Started in the fall of 1994, the Hoboken Spring & Fall Arts and Music Festival has presented annual artist and musical performances in Hoboken, New Jersey. The event takes place on Washington St. from Observer Highway to 7th St. In the first years, the event was only 2 to 3 blocks long with about 80 to 100 vendors. It quickly expanded to its current size, now 10 blocks long, hosts over 400 vendor spaces, has 3 stages of live performance and a special section with activities for children. The event attracts between 30,000 and 50,000 visitors every year.

== Musical and artist headliners==

- 2017, 24th year - musical performers; include Burnt Sugar The Arkestra Chamber's Tribute to Prince, Frankie Morales and the Mambo of the Times Orchestra, RockNRoll Hi Fives, Karyn Kuhl Band, Christina Alessi & The Toll Collectors, Demolition String Band. Artists; Francine Demeulenaere showing new exhibit, "Open Windows".
- 2016, 23rd year - Musical performers; Leon Russell

In the 20 years since the creation of the festival, many musical artists have performed.

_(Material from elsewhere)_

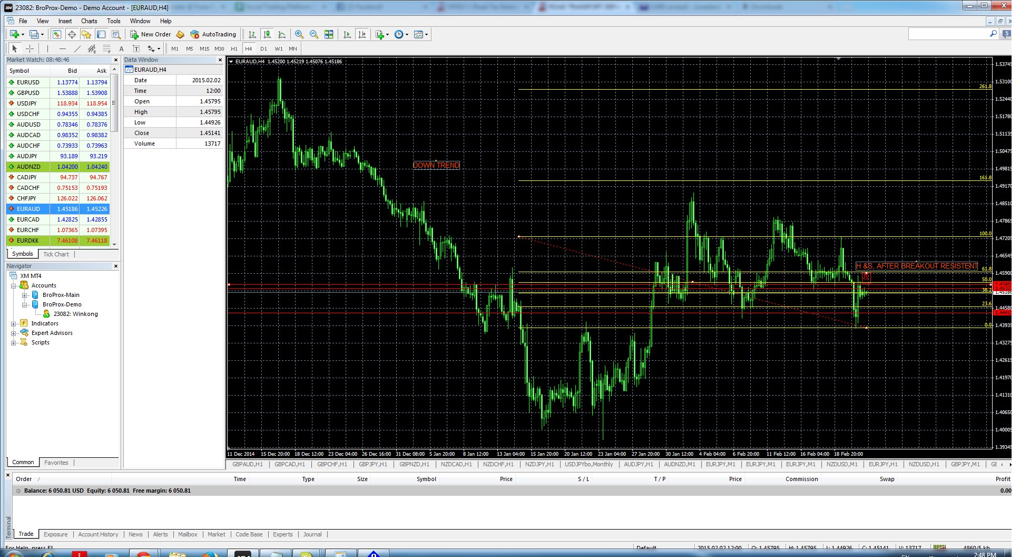Select the Draw Text Label tool
This screenshot has width=1020, height=557.
coord(136,49)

Patti Smith (played three times), Dr. John, New York Dolls, Ronnie Spector, the Smithereens, Nancy Sinatra, Yo La Tengo, Tom Tom Club, NRBQ, the Fountains of Wayne, Joan Jett, John Eddie, Ian Hunter, Richie Havens, Southside Johnny & the Asbury Jukes (played three times), the Box Tops featuring Alex Chilton, the Turtles featuring Flo & Eddie, Eric Burdon & the Animals, Mickey Dolenz of the Monkees, Leon Russell, Peter Noone (twice), Roger McGuinn of the Byrds, Mary Weiss (from The Shangri-Las), John Sebastian of the Lovin' Spoonful, Felix Cavaliere of the Young Rascals, the Feelies, the Bongos, Chris Stamey, Mike Doughty of Soul Coughing, the Swingin Neckbreakers, the Demolition String Band, Skanatra, the Health & Happiness Show, the Karyn Kuhl Band and many more.

Donovan was scheduled to perform one year, but due to predicted inclement weather the festival had to be rescheduled. Since Donovan was already on his way, flying across the Atlantic,
a special concert was held at DeBaun Auditorium in Hoboken just for his performance. He was backed by a band put together by Hoboken's own James Mastro.